Jolie was named as one of four new “visiting professors in practice” who will contribute to a new master’s programme on “women, peace and security”.

“I am very encouraged by the creation of this master’s programme,” Jolie said in a statement.

“I hope other academic institutions will follow this example, as it is vital that we broaden the discussion on how to advance women’s rights and end impunity for crimes that disproportionately affect women, such as sexual violence in conflict.”

Also appointed was British former foreign minister William Hague, with whom Jolie co-founded the Preventing Sexual Violence in Conflict Initiative in 2010.



Visiting professors give guest lectures, and participate in workshops and public events as well as their own work, LSE said.

Jolie said she was looking forward to “teaching and to learning from the students as well as to sharing my own experiences of working alongside governments and the United Nations.”

The Oscar-winning actress, who is married to actor Brad Pitt and has six children, has starred in films such as “Maleficent”, “Salt” and “Wanted” as well as directing her own work, including “By the Sea” and “Unbroken”.

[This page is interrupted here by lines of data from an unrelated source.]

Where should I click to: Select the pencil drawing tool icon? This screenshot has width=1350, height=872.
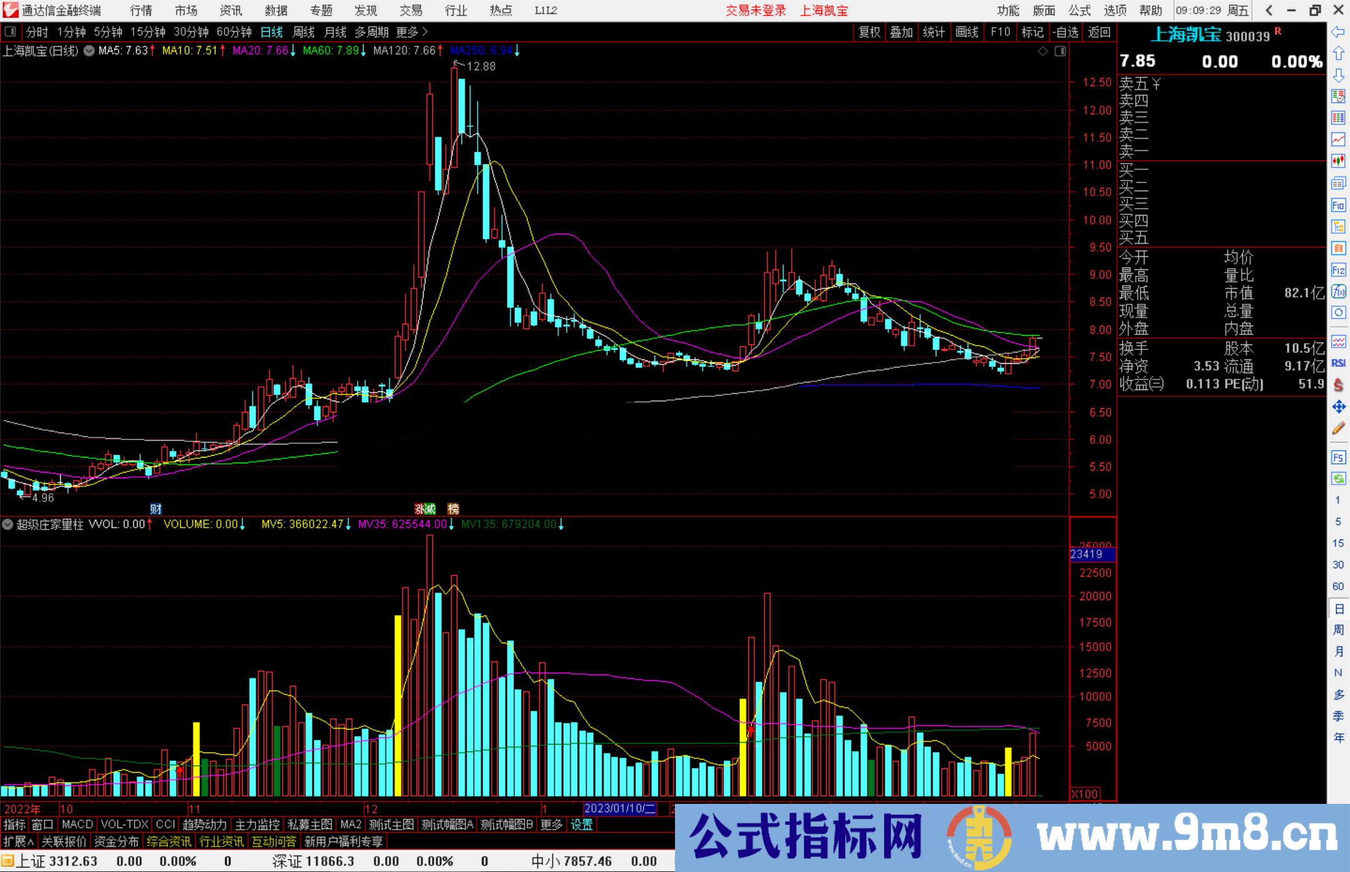coord(1338,428)
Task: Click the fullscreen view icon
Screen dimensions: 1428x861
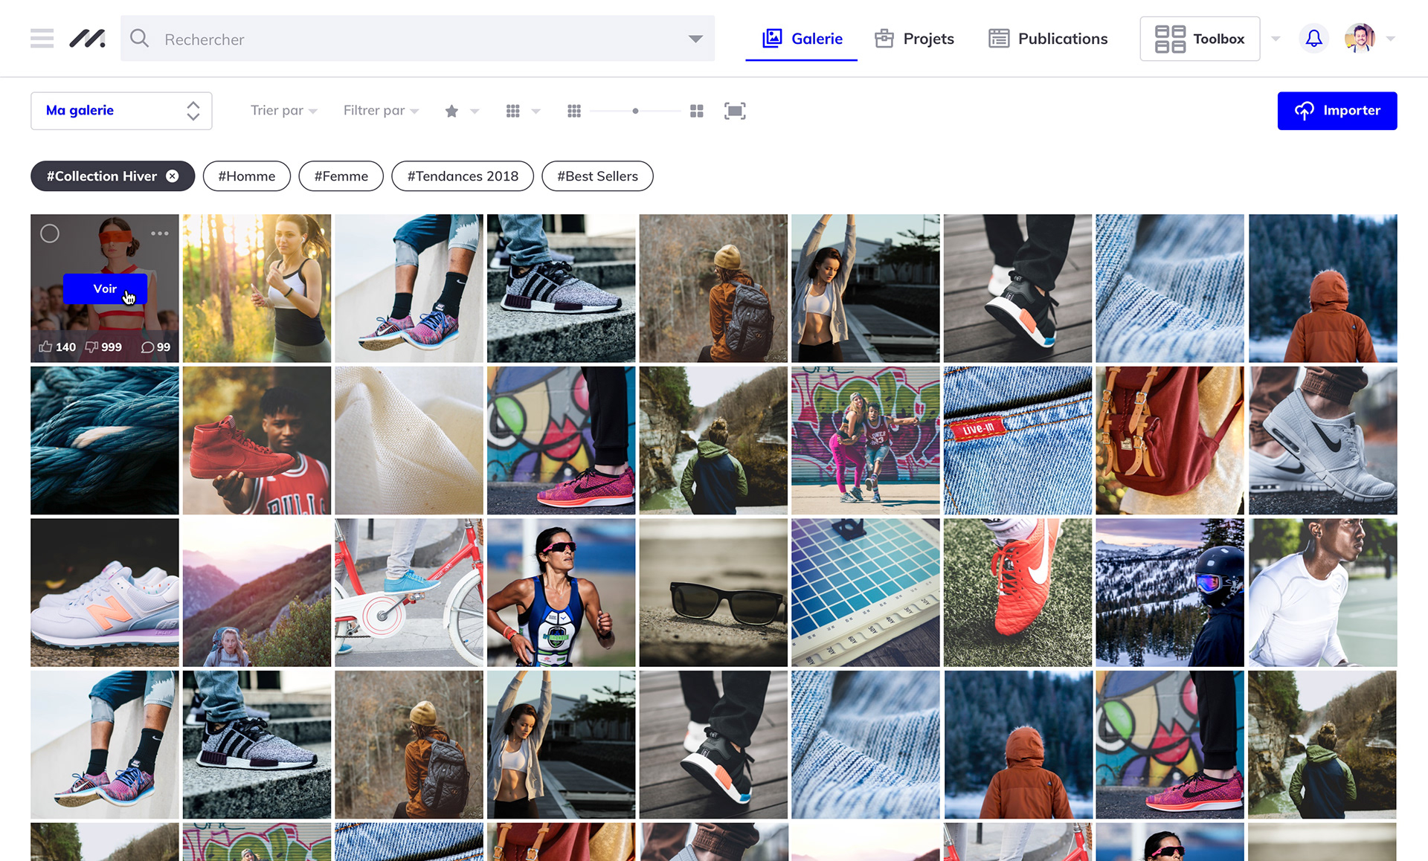Action: (735, 111)
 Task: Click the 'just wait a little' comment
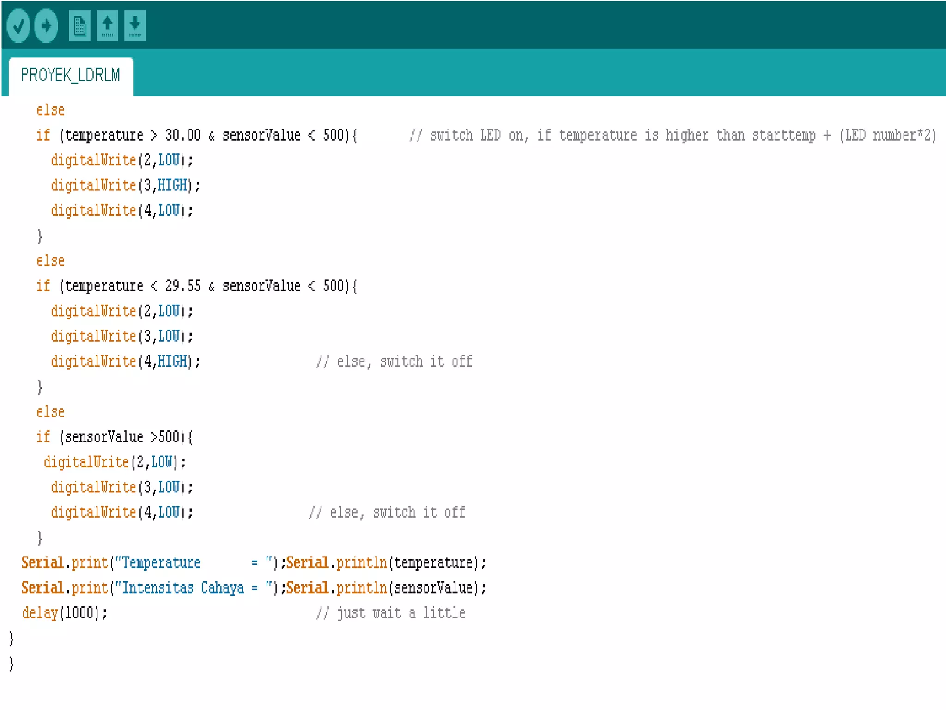click(x=400, y=613)
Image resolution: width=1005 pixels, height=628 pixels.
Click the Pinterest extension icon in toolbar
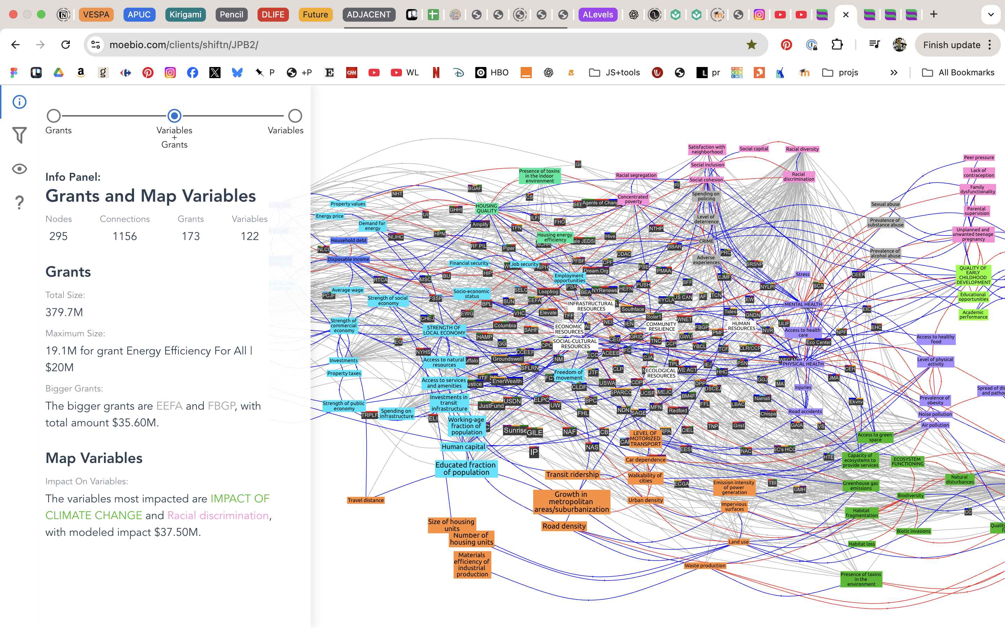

She has combined her work in film with advocacy, acting as a goodwill ambassador for the UN refugee agency UNHCR since 2001 before becoming a special envoy, travelling to meet with displaced people in camps in Greece and Lebanon.

Earlier this month she said helping refugees was a common responsibility and called on the international community to do more to solve Europe’s worst refugee crisis since World War II.

“This is a duty that falls on all of us, to the next UN secretary-general, to all governments, to civil society, to everyone of us,” she said in the speech in London.

The two other new visiting professors are Jane Connors, Director of International Advocacy at Amnesty International Geneva, and Madeleine Rees, Secretary General of the Women’s International League for Peace and Freedom.

Students will be able to apply for the Masters course from August at the LSE’s Centre for Women, Peace and Security, which aims to promote gender equality and help women affected by conflict around the world.